Standard / i18n
OGS Internationalization Specification
Open Gastronomy Standard — i18n v0.2
1. Purpose
This specification defines how OGS documents represent human-readable text in multiple languages, scripts, and regional variants. It is the binding contract for every human-readable field across all OGS entity types: ingredient names, dish descriptions, pairing motivations, explanation-code labels, and the controlled vocabularies themselves.
The v0.2 i18n layer is additive and backwards-compatible: documents
written against OGS v0.1 (which used bare strings for all human-readable
fields) remain valid — plain strings are treated as Form 1 of the new
LString type, implicitly in the document's declared primary_language.
2. Design principles
| Principle | Rationale |
|---|---|
| One reusable shape for every localizable string. | Avoid a different i18n pattern per module. A single LString type, reused everywhere. |
| BCP 47 language tags, normative. | en, en-GB, zh-Hans, ja-Latn. Two-letter ISO 639-1 alone is not sufficient; scripts and regions matter. |
| Endonym-first. | Every entity declares a primary_language. Other renderings are derivatives. This preserves cultural attribution and drives fallback. |
| Progressive disclosure. | Three forms of LString (bare string, language map, rich array). Producers adopt the form that matches their conformance level. |
| Controlled vocabularies are thesauri. | OGS enums get labels blocks keyed by BCP 47 tag, with preferred/alternate labels and definition text. Translations ship as versioned data files. |
| Unicode NFC + UTF-8, normative. | Prevents é vs e + combining acute collisions, canonicalizes sort/search. |
| Separate i18n from markets, units, and currency. | Swedish-language ≠ sold-in-Sweden. These axes live in sibling modules (ogs-market.md, ogs-units.md). |
| Translations are data. | Localized labels for core vocabularies ship as PR-reviewable JSON files, not as spec prose. |
| Consumers specify preference; standard specifies matching. | Consumers provide a prioritized list of language ranges; resolution uses RFC 4647 Lookup. |
3. The six kinds of strings
Not every string needs the same treatment. OGS distinguishes:
| Kind | Example | Treatment |
|---|---|---|
| Opaque identifier | ogs:core:ingredient:black-truffle, seared, STRUCT_TANNIN_FAT |
Never translated.
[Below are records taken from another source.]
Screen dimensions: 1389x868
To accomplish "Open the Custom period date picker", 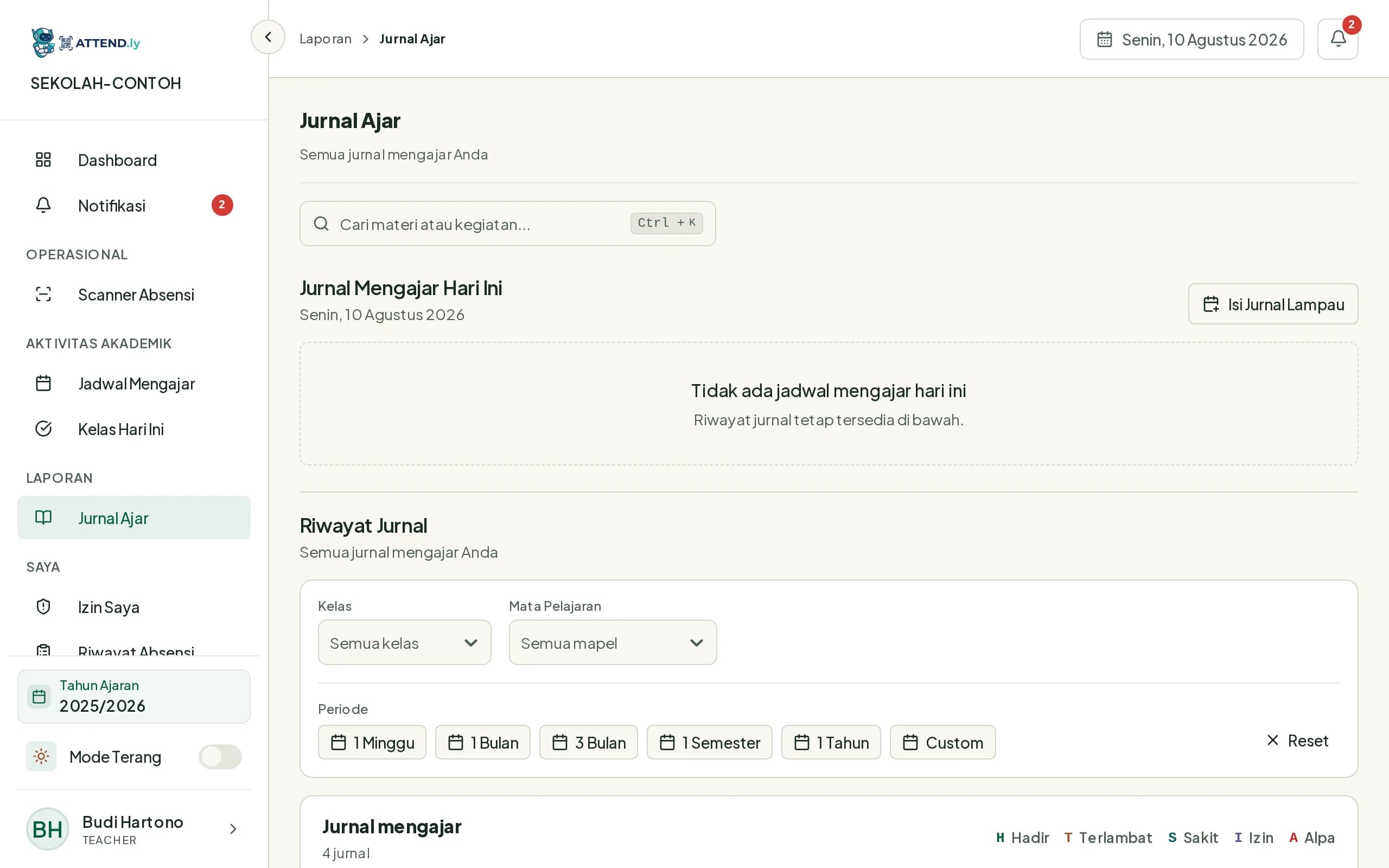I will 942,742.
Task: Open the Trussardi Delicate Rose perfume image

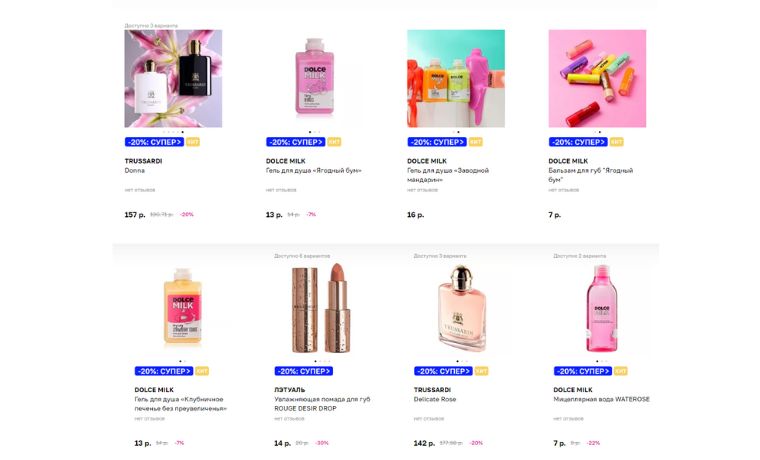Action: [462, 308]
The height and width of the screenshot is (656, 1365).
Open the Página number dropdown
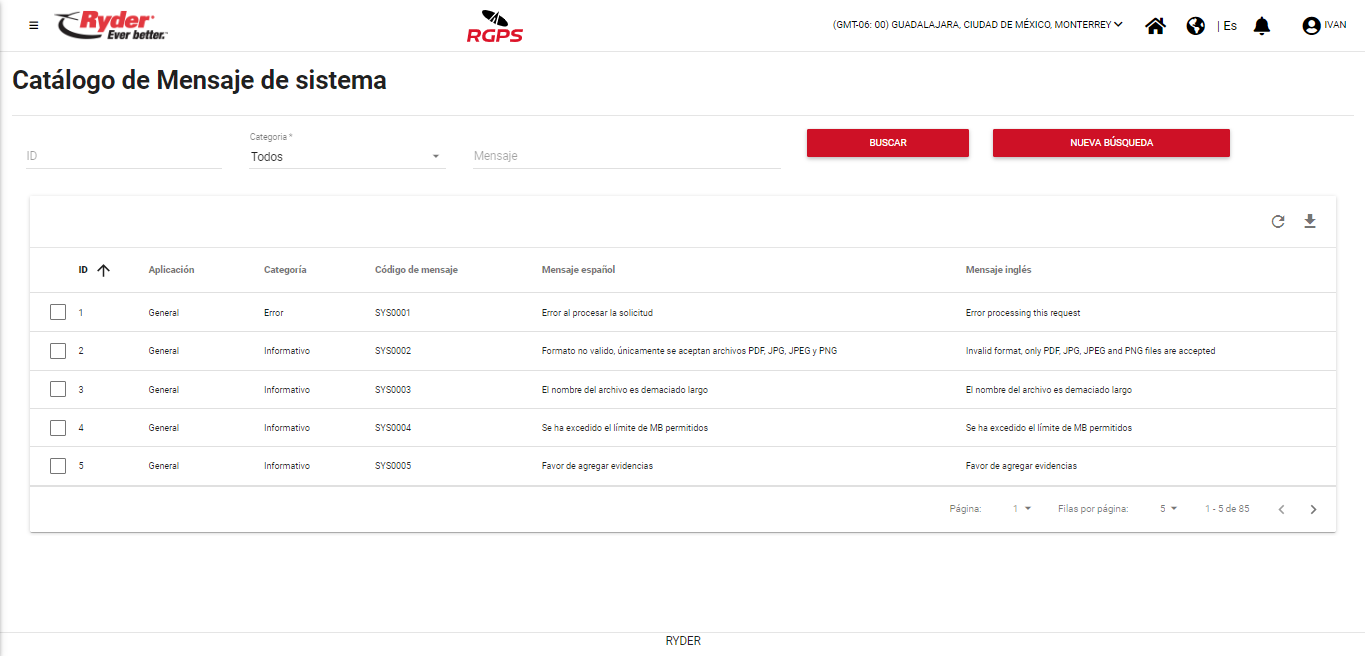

ASCII, kebab-case, language-neutral. |
| Canonical entity name (endonym) | Tartufo nero, 親子丼, Château Margaux |
Stored in the entity's primary_language; the authoritative name. |
| Exonym / translation | Black truffle (en) for Tartufo nero (it) |
An LString label with role: "preferred" or "descriptive" in another language. |
| Controlled-vocab label | seared → "seared" (en), "saisi" (fr) |
Lives in vocabulary files, keyed by BCP 47 tag. |
| Free-form narrative | Pairing motivation, entity description |
LString; may be human-written, machine-translated (with provenance). |
| Sensory / aromatic term | lemon_zest, wet_stone |
Opaque ID + multilingual thesaurus label (same as controlled-vocab label). |
4. Language tags
4.1 Format
All language tags MUST conform to IETF BCP 47 (RFC 5646). Common tags:
| Tag | Meaning |
|---|---|
en |
English (unspecified region) |
en-US, en-GB, en-IN |
English regional variants |
fr, fr-CA |
French / Canadian French |
zh-Hans, zh-Hant |
Simplified / Traditional Chinese |
sr-Cyrl, sr-Latn |
Serbian in Cyrillic / Latin script |
ja, ja-Latn |
Japanese / romanized Japanese |
ar, ar-Latn |
Arabic / romanized Arabic |
zxx |
No linguistic content (e.g. a producer code) |
Consumers MUST treat tags as case-insensitive but producers SHOULD follow the canonical form (language lowercase, script title-case, region uppercase).
4.2 Transliteration
When a label is a transliteration of a non-Latin original, producers SHOULD:
- Include the script subtag (
ja-Latn,ru-Latn,zh-Latn). - Include a
transliteration_schemesibling field with the convention name (hepburn,kunrei,pinyin,wade_giles,iast,iso_9,bgn_pcgn). - Set
role: "transliteration".
Producers MAY additionally use the RFC 6497 -t- extension
(e.g. ja-Latn-t-ja-hepburn) for machine-processable transliteration chains.
4.3 Scripts
For languages that routinely use multiple scripts (Japanese, Chinese,
Serbian, Mongolian, Azerbaijani), the script field on a label entry
carries the ISO 15924 code: Jpan, Hira, Kana, Latn, Cyrl, Hans,
Hant, Arab, Hebr.
When the script subtag is already present in the BCP 47 tag
(zh-Hant, sr-Latn), the script field is redundant and MAY be omitted.
5. LString — the localizable string type
Every human-readable field in OGS accepts LString. Three forms, progressively
more expressive. Validators MUST accept all three.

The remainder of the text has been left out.